Output only the lines of the entries that follow, starting at the one with "The height and width of the screenshot is (784, 1564)." and running down to the one with "Expand the Time", both included and unchanged.
Record excerpts below:
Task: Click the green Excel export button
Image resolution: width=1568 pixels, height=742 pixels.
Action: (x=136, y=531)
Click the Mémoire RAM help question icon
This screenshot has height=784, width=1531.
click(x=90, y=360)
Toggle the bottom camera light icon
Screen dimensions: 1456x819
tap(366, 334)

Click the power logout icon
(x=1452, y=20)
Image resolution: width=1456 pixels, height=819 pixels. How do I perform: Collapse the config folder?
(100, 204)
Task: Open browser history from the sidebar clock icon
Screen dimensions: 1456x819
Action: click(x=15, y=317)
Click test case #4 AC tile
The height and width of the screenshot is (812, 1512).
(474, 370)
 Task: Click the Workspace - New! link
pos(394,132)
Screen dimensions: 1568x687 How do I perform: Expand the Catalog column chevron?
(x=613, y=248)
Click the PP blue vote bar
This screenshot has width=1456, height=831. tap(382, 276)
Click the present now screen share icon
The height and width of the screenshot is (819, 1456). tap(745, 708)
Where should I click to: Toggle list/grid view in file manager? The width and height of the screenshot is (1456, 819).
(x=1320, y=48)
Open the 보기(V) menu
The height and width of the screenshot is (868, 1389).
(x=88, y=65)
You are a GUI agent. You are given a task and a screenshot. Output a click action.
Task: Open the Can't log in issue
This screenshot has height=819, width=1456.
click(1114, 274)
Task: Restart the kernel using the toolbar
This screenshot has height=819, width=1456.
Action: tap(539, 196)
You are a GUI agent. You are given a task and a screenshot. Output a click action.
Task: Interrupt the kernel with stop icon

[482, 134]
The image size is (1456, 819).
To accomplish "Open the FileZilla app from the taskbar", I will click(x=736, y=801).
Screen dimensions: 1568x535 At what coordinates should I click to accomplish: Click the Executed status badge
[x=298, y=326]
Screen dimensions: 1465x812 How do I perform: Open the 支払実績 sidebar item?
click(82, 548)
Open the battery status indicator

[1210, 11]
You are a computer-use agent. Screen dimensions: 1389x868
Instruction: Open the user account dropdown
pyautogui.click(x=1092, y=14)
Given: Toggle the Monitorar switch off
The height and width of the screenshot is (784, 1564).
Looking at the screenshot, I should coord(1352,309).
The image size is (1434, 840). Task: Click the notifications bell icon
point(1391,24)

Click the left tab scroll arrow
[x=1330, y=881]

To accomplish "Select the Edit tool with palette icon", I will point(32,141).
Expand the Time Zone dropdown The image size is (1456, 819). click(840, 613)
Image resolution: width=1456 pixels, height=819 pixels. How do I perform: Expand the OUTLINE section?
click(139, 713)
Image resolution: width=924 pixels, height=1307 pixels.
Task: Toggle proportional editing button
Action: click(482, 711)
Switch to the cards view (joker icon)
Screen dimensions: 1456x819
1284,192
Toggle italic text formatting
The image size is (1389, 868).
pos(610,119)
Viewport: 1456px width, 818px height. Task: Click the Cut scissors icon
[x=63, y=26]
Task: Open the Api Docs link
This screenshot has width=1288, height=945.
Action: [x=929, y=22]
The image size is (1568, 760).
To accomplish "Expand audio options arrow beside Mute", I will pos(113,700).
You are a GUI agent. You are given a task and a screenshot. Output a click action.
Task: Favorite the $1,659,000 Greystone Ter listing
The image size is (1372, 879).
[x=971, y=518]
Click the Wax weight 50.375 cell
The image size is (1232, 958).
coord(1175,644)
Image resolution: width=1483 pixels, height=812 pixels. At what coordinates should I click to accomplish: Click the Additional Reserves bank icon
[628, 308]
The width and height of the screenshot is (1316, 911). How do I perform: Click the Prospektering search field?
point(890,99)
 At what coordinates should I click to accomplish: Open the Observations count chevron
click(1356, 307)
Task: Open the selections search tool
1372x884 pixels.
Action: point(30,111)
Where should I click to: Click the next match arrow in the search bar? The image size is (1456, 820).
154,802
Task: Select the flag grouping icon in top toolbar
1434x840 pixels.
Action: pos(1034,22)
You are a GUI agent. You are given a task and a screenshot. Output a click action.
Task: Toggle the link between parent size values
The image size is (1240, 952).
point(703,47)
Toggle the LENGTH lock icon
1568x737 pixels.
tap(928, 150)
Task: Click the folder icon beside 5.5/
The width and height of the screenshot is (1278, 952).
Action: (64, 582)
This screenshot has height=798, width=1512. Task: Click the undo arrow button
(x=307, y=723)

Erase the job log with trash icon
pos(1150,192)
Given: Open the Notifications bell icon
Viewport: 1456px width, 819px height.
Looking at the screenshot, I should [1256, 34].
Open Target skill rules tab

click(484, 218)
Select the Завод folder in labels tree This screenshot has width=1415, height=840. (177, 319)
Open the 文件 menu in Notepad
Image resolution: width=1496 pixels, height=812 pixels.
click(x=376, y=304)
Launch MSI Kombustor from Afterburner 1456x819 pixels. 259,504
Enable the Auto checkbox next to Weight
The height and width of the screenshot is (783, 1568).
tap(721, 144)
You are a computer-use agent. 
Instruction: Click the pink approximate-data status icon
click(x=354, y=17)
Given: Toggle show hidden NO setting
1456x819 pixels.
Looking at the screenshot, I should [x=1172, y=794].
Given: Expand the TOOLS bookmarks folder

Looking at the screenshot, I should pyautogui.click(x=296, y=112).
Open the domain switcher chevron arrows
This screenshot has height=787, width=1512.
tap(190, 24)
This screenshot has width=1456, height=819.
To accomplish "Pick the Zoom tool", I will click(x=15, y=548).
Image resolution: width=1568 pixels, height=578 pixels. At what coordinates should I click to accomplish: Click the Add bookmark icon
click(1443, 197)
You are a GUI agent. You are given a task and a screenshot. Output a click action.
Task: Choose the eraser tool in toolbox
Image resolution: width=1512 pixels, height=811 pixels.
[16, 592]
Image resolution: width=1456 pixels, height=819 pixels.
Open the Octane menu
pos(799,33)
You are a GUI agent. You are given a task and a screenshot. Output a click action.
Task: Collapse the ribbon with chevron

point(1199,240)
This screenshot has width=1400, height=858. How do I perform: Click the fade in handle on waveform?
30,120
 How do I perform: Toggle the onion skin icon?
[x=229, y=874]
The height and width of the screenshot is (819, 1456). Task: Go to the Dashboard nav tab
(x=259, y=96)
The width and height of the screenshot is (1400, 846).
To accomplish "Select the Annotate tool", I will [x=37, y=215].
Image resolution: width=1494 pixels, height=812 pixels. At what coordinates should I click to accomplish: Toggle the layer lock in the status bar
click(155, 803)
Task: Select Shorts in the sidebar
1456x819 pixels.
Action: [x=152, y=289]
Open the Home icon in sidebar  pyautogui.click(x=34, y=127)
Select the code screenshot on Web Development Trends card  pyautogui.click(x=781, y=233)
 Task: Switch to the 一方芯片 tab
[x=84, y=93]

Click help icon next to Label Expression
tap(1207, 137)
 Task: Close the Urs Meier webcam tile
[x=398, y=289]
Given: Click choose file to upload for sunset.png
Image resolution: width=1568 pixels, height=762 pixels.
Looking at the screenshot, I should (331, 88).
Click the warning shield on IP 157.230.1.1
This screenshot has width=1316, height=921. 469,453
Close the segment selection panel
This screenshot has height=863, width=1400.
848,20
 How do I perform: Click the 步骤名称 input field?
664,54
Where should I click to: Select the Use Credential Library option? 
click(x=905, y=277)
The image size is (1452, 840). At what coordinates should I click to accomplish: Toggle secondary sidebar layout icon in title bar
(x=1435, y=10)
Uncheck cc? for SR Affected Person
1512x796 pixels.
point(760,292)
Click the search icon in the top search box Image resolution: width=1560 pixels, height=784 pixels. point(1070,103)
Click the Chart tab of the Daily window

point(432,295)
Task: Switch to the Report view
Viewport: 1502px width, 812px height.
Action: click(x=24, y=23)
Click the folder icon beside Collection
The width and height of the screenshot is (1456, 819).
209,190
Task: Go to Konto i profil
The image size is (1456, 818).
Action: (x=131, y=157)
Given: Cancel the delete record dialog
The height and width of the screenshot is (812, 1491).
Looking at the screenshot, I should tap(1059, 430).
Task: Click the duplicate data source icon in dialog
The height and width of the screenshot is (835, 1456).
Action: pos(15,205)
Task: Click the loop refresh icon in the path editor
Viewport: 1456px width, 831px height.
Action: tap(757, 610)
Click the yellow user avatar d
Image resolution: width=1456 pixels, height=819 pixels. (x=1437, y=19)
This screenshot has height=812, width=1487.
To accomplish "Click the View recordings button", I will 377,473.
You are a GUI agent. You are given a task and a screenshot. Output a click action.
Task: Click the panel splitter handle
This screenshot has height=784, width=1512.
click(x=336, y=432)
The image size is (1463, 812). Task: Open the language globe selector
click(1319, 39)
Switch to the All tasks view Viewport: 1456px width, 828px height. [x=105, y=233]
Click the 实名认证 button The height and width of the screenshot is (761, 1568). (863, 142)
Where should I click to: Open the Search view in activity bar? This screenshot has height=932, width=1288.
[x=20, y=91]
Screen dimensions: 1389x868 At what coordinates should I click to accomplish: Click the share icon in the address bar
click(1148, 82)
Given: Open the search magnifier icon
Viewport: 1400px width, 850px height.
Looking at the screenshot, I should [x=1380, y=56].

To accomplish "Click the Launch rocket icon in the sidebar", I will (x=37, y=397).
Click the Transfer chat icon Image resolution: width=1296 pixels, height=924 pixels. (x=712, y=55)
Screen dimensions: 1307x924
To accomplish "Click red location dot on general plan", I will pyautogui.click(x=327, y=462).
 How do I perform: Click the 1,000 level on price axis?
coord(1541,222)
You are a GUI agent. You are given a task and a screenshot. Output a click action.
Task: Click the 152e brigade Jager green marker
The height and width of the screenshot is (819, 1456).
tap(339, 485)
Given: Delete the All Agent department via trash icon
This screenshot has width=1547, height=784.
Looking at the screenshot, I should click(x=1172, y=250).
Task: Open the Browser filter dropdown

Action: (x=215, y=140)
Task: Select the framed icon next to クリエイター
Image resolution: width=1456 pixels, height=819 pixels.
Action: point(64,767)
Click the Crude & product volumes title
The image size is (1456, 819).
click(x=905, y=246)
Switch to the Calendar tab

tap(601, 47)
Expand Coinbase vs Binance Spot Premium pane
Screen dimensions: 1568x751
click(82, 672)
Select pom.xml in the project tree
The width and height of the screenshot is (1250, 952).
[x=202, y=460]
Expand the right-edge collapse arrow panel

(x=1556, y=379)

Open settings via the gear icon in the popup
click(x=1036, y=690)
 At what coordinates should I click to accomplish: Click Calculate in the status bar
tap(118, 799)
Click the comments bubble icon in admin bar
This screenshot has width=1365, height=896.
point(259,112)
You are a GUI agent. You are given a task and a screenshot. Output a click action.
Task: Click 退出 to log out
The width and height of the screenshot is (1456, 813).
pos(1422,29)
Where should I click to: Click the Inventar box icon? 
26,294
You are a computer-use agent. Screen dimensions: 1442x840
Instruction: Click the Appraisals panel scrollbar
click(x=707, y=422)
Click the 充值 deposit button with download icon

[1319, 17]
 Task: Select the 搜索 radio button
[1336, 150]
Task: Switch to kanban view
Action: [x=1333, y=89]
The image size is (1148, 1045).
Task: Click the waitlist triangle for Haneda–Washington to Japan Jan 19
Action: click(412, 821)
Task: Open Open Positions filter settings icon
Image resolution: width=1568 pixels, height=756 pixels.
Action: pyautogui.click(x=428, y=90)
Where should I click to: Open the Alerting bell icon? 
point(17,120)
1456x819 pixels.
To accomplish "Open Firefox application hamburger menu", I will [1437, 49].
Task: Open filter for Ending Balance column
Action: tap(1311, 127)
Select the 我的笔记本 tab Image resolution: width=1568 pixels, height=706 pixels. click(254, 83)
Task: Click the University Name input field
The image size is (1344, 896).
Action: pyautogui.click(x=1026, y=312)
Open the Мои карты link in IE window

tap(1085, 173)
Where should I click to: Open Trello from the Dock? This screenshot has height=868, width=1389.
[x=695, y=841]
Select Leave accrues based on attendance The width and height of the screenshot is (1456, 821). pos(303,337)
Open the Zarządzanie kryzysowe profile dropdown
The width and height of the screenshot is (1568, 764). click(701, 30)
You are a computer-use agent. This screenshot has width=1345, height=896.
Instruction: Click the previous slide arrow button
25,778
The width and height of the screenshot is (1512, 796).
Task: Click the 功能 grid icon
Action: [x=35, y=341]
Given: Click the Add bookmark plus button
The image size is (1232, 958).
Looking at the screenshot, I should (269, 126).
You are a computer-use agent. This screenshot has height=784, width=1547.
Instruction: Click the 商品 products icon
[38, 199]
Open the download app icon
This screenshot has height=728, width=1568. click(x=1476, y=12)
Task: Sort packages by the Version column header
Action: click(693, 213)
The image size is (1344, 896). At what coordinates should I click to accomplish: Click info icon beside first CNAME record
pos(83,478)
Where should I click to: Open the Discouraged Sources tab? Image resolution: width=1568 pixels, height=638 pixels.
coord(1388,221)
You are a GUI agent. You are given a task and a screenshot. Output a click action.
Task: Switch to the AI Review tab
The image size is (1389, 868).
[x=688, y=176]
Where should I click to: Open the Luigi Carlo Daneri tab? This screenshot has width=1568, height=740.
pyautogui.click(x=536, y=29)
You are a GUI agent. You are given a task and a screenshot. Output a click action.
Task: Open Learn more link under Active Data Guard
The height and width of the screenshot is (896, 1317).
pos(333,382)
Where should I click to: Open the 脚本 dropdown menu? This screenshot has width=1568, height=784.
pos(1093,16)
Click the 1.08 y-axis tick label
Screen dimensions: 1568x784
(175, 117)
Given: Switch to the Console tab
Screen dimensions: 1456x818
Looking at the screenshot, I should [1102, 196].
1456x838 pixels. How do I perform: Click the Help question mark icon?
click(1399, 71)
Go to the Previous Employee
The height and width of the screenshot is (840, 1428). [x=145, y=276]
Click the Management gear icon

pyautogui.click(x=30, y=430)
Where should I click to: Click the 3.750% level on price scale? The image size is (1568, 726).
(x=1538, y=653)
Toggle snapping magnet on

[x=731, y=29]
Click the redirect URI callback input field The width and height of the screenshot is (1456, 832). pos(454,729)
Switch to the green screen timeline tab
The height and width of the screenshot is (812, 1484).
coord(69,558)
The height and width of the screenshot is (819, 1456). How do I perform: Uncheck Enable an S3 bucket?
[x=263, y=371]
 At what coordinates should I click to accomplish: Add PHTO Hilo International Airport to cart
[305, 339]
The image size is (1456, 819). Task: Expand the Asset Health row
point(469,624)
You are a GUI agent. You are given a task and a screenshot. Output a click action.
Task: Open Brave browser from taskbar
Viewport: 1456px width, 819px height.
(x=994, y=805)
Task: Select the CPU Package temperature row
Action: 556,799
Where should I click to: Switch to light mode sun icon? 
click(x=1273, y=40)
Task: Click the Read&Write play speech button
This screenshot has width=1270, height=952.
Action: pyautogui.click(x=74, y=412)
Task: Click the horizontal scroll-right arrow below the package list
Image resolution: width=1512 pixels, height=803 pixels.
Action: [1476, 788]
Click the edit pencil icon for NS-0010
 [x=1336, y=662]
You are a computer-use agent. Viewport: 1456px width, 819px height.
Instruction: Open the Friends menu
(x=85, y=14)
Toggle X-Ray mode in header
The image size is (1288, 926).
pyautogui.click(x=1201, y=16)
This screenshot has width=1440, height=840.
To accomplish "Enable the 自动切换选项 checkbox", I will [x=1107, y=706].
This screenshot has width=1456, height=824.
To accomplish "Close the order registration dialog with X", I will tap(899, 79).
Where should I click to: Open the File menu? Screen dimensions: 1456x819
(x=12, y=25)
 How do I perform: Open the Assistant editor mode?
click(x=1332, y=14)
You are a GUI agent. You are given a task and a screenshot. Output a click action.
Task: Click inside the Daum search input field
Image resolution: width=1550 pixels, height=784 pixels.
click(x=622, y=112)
End of Record excerpts.
## Response to the task
The height and width of the screenshot is (784, 1564).
Looking at the screenshot, I should coord(1352,309).
The image size is (1434, 840). Task: Click the notifications bell icon
point(1391,24)

Click the left tab scroll arrow
[x=1330, y=881]

To accomplish "Select the Edit tool with palette icon", I will point(32,141).
Expand the Time Zone dropdown The image size is (1456, 819). click(840, 613)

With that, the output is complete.